In the summer of 1968, while recuperating from an operation, McGavran wrote twelve hours a day on the manuscript published in 1970 as Understanding Church Growth (382 pages with 104 bibliographical entries).3 It became a classic in missiology with the progression of thought regarding the growth of churches and influence of three editions (1970, 1980, and 1990).

In 1980 McGavran published an expanded edition of UCG with 480 pages and 164 bibliographical references. This edition extended the impact of the first volume from global missions to church growth within the USA. Most of the new bibliographical material reflected publications on church growth from McGavran since the 1970 volume. It added resources on church growth in the USA (from authors like Win Arn, Art Glasser, George Hunter, Lyle Schaller, and Peter Wagner), which surged to a new level of influence in the 1980s with the expanding programs at Fuller Theological Seminary, new organizations, and a multiplication of books.

McGavran added three chapters to the second edition. The chapter on “The Marvelous Mosaic” incorporated the typology of E-1 to E-3 evangelism from Ralph Winter and George Hunter.4 In the chapter on “Stream Across the Bridges,” he identified the factor that has the greatest influence on numerical growth in group-oriented societies as the strategy “to evangelize the natural fringes of the existing church.”5 The third chapter on “Setting Goals” offered tools for an assessment of growth rates (which was deleted from the 1990 edition since Wagner published a handbook on this in 1984).

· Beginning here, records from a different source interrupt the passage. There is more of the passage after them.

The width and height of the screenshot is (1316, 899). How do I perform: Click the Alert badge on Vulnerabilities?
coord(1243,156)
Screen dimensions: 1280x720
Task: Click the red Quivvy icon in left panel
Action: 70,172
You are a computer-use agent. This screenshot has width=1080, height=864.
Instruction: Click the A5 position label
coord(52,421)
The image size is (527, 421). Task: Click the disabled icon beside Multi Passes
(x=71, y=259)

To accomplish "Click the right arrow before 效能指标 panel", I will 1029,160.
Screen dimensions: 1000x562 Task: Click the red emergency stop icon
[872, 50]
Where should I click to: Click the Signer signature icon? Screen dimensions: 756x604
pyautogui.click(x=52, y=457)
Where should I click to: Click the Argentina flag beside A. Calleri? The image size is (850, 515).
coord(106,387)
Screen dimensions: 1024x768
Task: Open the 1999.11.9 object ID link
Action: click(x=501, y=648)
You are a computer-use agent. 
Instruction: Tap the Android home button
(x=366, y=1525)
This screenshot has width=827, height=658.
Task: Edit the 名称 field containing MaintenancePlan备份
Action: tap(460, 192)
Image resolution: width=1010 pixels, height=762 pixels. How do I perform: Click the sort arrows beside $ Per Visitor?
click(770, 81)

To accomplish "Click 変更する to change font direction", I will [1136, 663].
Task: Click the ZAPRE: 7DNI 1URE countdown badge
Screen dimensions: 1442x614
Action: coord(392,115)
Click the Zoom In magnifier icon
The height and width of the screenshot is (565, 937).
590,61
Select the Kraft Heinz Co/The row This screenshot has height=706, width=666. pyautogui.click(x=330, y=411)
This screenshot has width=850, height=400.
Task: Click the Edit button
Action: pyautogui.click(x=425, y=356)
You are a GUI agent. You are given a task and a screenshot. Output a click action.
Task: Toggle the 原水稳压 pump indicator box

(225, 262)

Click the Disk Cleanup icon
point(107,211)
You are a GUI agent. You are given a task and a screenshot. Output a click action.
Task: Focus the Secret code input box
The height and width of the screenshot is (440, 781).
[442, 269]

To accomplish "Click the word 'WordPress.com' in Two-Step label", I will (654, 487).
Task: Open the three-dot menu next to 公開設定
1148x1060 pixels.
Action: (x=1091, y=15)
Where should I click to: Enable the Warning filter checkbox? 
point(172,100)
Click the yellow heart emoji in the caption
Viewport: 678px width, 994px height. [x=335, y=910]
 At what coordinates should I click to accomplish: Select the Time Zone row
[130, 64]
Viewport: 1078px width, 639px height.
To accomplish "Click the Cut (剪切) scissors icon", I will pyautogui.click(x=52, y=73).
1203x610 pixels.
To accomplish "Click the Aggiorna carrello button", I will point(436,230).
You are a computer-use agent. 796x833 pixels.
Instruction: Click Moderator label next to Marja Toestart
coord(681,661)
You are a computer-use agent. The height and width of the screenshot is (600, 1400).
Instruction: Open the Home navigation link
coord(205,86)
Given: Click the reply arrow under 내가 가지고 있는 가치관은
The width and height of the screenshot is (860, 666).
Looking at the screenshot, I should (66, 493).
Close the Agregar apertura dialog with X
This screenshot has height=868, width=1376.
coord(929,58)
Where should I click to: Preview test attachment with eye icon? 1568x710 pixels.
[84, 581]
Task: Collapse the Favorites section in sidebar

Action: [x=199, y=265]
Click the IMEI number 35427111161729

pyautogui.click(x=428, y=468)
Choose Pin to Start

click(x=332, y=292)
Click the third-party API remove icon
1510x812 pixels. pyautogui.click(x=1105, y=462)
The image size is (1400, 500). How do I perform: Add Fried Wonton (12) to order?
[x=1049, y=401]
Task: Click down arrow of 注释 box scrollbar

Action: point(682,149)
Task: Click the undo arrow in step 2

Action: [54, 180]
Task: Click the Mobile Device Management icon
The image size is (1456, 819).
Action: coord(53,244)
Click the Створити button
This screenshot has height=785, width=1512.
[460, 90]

In 1990, Peter Wagner, by this time an author of 30 books on church growth, published a revision of the 1980 edition, reducing it to 314 pages, deleting 49% of the bibliography and adding 127 new references. The additions reflected the growth in literature since 1980 with books by Win Arn, Harvie Conn, Eddie Gibbs, Art Glasser, George Hunter, Donald McGavran, Wilbert Shenk, Alan Tippett, Peter Wagner, and Wayne Zunkel. In the preface, Wagner expressed his desire to avoid presenting his version of McGavran since he had enough books published to accomplish that but sought to streamline the previous edition, update the material, and add a chapter on divine healing. One place Wagner failed to preserve McGavran’s perspectives came early in the book. In the first two editions, McGavran wrote: “Among other characteristics of mission, therefore, a chief and irreplaceable one must be this: that mission is a divine finding, vast and continuous. A chief and irreplaceable purpose of mission is church growth” (1970:32; 1980:24). However, in the third edition, Wagner changed it to “The chief and irreplaceable purpose.” (21).

What did McGavran discover about church growth?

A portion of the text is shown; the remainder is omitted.